Since Hackensack Meridian already owns two of Bergen County, NJ’s six hospitals, purchasing Englewood would give it a 47 percent market share and allow it to raise prices by an estimated $31 million, the FTC estimated.
US District Judge John Michael Vazquez in Newark ruled last August that the FTC was likely to prevail on its claim that the merger would violate the Clayton Act, a federal antitrust law that bars acquisitions that may “substantially…lessen competition” or “tend to create a monopoly.”
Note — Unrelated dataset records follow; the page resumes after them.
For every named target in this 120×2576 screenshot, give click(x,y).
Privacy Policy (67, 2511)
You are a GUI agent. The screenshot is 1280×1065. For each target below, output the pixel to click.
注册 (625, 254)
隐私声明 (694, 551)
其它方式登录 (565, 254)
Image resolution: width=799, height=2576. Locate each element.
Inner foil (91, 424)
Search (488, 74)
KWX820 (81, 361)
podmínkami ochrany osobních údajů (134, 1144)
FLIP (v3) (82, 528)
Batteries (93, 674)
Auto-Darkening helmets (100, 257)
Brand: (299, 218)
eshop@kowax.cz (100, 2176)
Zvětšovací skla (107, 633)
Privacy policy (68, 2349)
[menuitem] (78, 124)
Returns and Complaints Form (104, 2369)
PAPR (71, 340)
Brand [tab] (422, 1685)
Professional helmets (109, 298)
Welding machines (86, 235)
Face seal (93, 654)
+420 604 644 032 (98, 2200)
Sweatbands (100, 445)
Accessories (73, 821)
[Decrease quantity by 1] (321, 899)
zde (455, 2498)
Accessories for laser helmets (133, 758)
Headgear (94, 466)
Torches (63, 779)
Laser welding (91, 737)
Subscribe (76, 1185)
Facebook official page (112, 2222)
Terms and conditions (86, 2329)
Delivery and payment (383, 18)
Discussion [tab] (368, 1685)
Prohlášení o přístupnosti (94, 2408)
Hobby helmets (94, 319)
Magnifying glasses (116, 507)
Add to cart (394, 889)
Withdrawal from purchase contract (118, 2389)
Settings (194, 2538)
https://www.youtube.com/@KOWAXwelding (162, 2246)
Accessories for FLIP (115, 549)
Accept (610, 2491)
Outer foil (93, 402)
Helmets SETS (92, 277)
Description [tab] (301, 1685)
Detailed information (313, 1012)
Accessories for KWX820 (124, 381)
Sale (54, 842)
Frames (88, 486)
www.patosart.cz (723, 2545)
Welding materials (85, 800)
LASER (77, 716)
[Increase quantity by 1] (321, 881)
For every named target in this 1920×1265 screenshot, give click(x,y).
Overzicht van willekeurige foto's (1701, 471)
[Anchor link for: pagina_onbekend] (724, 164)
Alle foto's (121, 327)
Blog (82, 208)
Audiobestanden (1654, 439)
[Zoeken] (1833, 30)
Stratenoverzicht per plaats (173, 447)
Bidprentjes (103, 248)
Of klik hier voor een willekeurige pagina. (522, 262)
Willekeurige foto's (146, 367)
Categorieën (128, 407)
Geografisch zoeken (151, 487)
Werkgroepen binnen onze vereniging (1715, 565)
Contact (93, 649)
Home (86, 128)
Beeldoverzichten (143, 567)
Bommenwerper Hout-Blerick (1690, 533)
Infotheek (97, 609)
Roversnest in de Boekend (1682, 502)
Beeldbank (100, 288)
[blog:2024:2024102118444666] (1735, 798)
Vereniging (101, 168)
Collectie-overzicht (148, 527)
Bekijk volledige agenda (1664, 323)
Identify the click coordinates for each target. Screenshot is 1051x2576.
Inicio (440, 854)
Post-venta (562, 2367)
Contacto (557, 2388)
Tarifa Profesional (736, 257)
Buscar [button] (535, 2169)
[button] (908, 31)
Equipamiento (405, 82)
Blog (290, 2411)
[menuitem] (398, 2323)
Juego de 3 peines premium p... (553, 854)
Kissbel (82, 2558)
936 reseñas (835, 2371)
Vazquez’s ruling was supported on appeal by attorneys general of about two dozen states, who argued that consolidation in the healthcare industry has affected both prices and the quality of patient care.
However, the hospitals and several healthcare associations, in amicus briefs, argued that Vazquez failed to consider all the benefits the merger would bring, and the fact that the New Jersey Health Department and New Jersey Attorney General’s office had approved the deal.
“Some procompetitive benefits may exist, but they are not significant enough to offset the likely anticompetitive effects of the merger,” Senior Circuit Judge D. Michael Fisher wrote for the panel.